Saturday, August 19, 2006

Things You Can't See On the Radio

I have always been fascinated by Howard Stern. I'm not a big fan. I rarely listen to him. But I would tune in, occasionally, when I was on the road all the time.

The thing that fascinated me about him is the naked women on his show. And the thing that fascinated me about the naked women on his show was that, "Um . . . it's RADIO, dude!" In a world of special effects, air brushed flaws, and breast implants, he is able to titillate his audience with WORDS. If it wasn't for his show on E!, we would never have known whether Howard and these women were reading a script or if he was actually using his weird combination of Svengalli and peer pressure to get these deluded women denuded.
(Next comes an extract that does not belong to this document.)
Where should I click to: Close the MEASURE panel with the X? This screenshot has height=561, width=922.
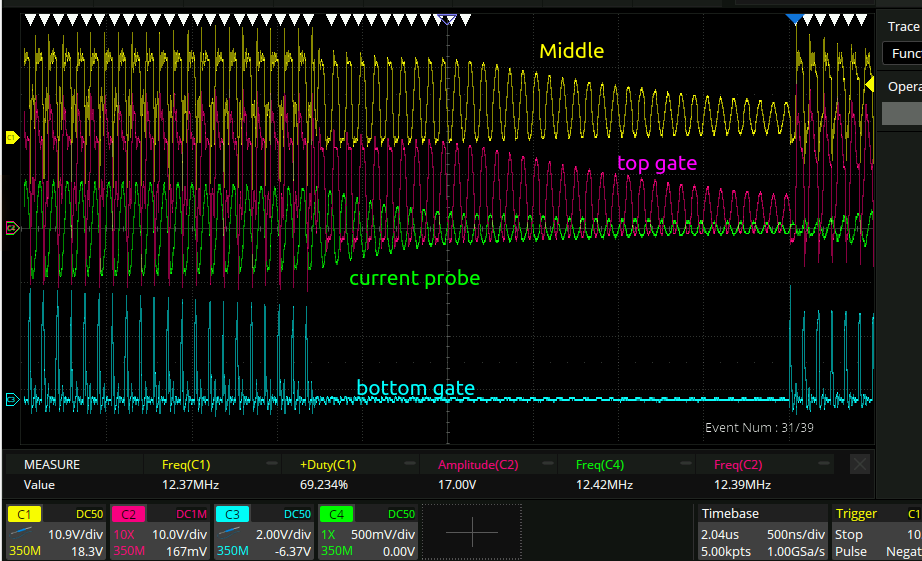tap(859, 465)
But his audience eats it up. They listen with rapt attention as the women's will power is beaten down, the stakes are raised and, slowly, piece-by-piece, her clothing comes off. They, somehow, share her embarrassment while thinking what a dumb ass she is. They relate and berate simultaneously.

Somehow, in a world of flat screen TV's, video iPods, Pixar animation, and other visual and graphic wonders, Howard's audience is asked to use their imaginations. To visualize what they so want to see. It may be the closest many of his listeners have ever come to experiencing what it's like to read.
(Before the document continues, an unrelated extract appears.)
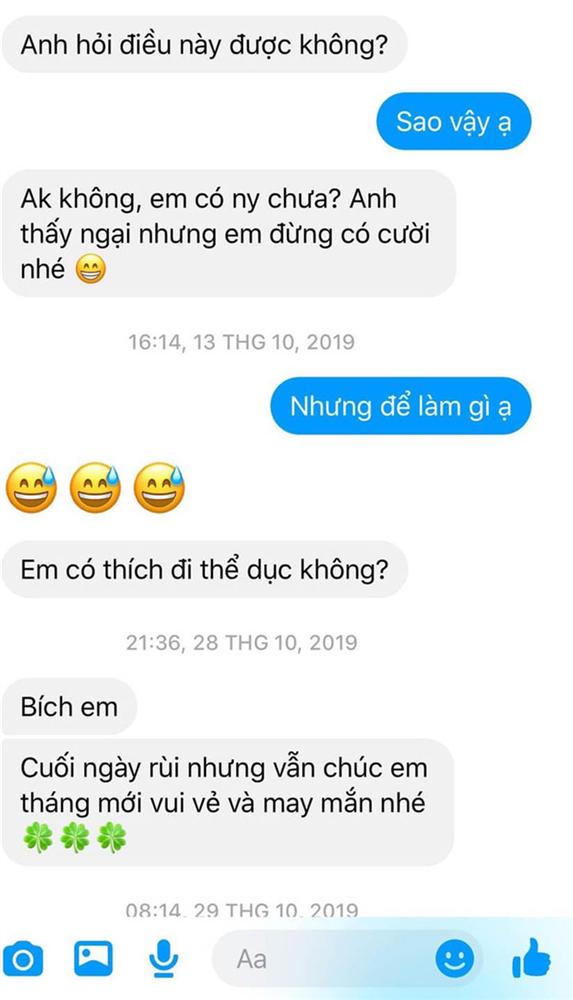The image size is (573, 1000).
Task: Focus the Aa message input field
Action: [348, 959]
Yet, I keep coming back to our fascination with naked women on the radio. It is a non-visual medium. There is nothing to actually see. But, on his show, the women are all beautiful and vulnerable whether they are trailer trash or super-models. They are unseen yet forever seared into our memories as if we were there.

I am reading a book called The Chinatown Death Cloud Peril by Paul Malmont. It is about a lot of the pulp fiction writers of the 1930's. Orson Wells is one of the characters, having brought voice and life to Maxwell Grant's The Shadow series on the radio. One of the innovations Wells brought to The Shadow on his show was the title character's ability to "cloud men's minds" and become, essentially, invisible. When somebody asked Mr. Wells how he got away with having a man turn invisible on the radio, he referred to Edgar Bergan, replying:

"If they'll believe a ventriloquist on the radio, they'll fall for anything."

Apparently, they still do.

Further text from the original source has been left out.